Ich finde, sie machen einen guten Job. Schade sind sie so unter Beschuss geraten. Ich bin einfach der Meinung, wir sollten enger zusammenarbeiten.
Wie meinen Sie das?
Man sollte die NHL zum Vorbild nehmen. Dort kommunizieren Spieler und Schiedsrichter ständig miteinander. Ich denke, es wäre auch gut, Spieler und Schiris würden sich im August mal treffen, um sich kennenzulernen.
Haben die Leute ein falsches Bild von Ihnen?
Ja. Ich denke, viele sind überrascht, wenn sie mit mir sprechen. In der Schweiz wurde ich lange auch sportlich unterschätzt.
Stört Sie das?
Nein. Ich mag es, die Leute vom Gegenteil zu überzeugen. Ich wollte es schon immer allen zeigen. Manchmal muss ich schmunzeln, wenn ich die Kommentare über mich lese und sehe, was für ein Dummkopf ich sein soll. Einige versuchen wohl, ihren Stress an mir abzubauen.
Erklären Sie das.
Ich checke niemanden gegen den Kopf oder von hinten in die Bande. Ich provoziere einfach. Manchmal werden dann Dinge frei erfunden. In Biel hiess es, ich hätte einen aufgebrachten Fan attackiert. Dabei fuchtelte ich bloss mit dem Stock herum und wollte ihn erschrecken.
Während Ihrer Zeit beim EVZ schrieb ein Leser in der Lokalzeitung, Ihr Verhalten würde auf die Fans überspringen.
Ich kein Vorbild? Wir sind moderne Gladiatoren. Während des Spiels gehen wir aufeinander los, danach geben wir uns die Hand. Schaut man auf die Tribüne, sieht man erwachsene Menschen, die uns den Stinkefinger zeigen, Münzen und Feuerzeuge werfen. In Biel wurde Micflikier mal von einem Fünfliber getroffen. Seine Lippe platzte auf. Das sollte man thematisieren.
Wie ticken Sie eigentlich privat?
Da bin ich nicht so aggressiv. Was mich ärgert: Leute, die mir nicht zuwinken, wenn ich mit dem Auto vor dem Zebrastreifen halte, um sie über die Strasse zu lassen. Da drückte ich auch schon mal auf die Hupe. Man kann sich doch bedanken!

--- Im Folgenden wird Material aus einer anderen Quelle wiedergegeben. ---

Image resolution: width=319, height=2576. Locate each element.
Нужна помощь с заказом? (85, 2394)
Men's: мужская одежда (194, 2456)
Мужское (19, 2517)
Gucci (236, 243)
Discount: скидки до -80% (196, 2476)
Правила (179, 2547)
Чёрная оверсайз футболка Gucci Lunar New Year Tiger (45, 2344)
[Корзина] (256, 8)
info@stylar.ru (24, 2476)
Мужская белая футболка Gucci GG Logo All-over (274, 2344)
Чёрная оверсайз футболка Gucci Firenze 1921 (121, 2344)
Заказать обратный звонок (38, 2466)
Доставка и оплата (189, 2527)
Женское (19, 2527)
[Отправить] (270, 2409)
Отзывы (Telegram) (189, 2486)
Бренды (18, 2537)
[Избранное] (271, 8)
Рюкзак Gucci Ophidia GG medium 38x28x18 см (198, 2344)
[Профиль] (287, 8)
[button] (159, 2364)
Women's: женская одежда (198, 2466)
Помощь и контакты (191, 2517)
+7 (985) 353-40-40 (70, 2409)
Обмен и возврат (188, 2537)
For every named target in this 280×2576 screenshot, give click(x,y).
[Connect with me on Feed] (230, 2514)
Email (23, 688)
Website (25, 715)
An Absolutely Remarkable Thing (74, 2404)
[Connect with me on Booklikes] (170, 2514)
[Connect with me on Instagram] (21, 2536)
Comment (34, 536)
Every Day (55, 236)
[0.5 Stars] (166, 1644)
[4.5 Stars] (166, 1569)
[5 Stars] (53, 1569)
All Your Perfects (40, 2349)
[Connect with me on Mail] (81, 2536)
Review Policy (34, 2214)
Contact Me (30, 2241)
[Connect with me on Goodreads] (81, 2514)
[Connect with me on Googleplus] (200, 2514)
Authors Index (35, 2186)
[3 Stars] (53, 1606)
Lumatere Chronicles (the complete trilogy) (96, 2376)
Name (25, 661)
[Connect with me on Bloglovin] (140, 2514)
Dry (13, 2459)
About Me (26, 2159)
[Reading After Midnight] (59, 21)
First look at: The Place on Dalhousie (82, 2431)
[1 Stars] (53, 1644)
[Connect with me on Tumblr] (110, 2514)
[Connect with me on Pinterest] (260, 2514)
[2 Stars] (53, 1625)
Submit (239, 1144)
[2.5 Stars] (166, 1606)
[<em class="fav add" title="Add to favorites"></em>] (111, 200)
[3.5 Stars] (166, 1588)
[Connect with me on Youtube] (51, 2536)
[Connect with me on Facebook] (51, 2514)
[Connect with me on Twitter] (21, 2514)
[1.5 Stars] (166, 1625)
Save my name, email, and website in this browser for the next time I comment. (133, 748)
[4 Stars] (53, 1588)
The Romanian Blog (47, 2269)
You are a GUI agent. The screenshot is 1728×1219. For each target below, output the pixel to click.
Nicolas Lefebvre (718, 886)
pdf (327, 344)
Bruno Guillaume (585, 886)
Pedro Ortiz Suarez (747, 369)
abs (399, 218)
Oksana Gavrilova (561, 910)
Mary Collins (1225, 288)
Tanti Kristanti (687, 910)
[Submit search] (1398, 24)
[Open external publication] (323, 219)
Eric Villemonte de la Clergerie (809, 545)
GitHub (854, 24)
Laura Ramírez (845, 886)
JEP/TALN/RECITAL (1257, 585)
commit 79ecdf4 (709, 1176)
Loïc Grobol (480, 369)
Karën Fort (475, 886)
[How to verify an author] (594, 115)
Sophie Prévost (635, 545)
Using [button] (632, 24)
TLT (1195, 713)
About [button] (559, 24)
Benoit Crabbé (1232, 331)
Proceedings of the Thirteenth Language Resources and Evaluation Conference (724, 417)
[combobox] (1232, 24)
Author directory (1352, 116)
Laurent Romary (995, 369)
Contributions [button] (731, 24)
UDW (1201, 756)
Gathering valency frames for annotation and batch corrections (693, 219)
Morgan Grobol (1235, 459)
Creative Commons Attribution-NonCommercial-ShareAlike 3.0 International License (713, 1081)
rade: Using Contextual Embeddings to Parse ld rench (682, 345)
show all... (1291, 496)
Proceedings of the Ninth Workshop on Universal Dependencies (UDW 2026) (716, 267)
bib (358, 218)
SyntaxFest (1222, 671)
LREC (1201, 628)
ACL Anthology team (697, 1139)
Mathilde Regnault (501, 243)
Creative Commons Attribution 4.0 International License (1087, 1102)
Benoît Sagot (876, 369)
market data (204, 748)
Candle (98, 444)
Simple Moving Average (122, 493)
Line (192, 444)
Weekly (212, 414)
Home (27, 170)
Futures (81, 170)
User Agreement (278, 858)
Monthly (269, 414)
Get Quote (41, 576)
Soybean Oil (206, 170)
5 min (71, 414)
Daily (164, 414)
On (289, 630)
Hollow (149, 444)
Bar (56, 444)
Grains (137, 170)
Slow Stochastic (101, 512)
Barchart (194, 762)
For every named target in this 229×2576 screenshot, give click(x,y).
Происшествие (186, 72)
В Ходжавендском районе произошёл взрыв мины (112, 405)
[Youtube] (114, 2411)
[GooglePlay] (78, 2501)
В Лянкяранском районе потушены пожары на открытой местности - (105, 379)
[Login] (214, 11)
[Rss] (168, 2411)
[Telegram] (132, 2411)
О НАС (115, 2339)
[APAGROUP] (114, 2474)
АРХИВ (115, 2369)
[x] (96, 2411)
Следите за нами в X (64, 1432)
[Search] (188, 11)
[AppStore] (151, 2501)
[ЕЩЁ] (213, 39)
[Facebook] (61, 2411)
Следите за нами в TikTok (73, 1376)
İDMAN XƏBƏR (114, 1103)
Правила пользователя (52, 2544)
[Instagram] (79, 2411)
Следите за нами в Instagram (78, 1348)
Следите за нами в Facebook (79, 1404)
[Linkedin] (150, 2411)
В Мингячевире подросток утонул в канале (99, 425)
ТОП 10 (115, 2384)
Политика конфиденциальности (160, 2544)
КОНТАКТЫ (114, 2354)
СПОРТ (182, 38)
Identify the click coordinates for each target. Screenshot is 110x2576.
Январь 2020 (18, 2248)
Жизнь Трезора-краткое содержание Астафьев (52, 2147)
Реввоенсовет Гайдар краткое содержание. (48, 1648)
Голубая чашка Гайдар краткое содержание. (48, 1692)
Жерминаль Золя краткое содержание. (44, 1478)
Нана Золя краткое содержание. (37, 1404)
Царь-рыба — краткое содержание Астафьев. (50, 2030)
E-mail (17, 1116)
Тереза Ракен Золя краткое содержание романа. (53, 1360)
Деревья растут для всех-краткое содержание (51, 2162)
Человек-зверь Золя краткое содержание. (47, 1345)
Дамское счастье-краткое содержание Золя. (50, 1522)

Sie haben zwei Töchter. Wie haben Sie Lia (3) und Elli (1) verändert?
Sie haben mein ganzes Leben auf den Kopf gestellt. Lia macht Dinge, die ich schon tat. Sie ist ein Schlitzohr und provoziert. Als sie am Esstisch mit der Gabel spielte und ich ihr sagte, sie soll mir nicht auf die Neven gehen, begann sie mich auszulachen. Sie meinte: ‹Du hast gar keine Nerven.›
Wie verbringen Sie Zeit mit den Kindern?
Mit Lia spiele ich American Football, Fussball oder gehe mit ihr in den Park. Es ist schön, zu sehen, wie sie ihre Ängste überwindet und auf dem Spielplatz furchtlos über die Hängebrücke klettert.
Erinnern Sie sich noch an Ihre ersten Jahre?
Eben nicht! Ich traf kürzlich jemand aus meiner Zeit bei Saastal in der 1. Liga 2005. Man hat selbst ja immer den Eindruck, man sei ein Teamplayer. Ich wollte wissen, wie ich mit 20 war. War ich ein Arsch? Der Kollege verneinte. Und sagte, ich sei lieb und ruhig gewesen, hätte einfach für mich geschaut.
Sie selbst können sich nicht erinnern?
Nein, meine Frau Romana meint, die vielen Hirnerschütterungen hätten meinem Langzeit-Gedächtnis geschadet.
Wie viele zogen Sie sich zu?
Drei. Vielleicht fünf. Im letzten Jahr fuhr mich Tim Traber über den Haufen. Es war die letzte Woche vor den Playoffs, unsere wichtigste Phase. Ich hatte Kopfweh, spielte aber weiter.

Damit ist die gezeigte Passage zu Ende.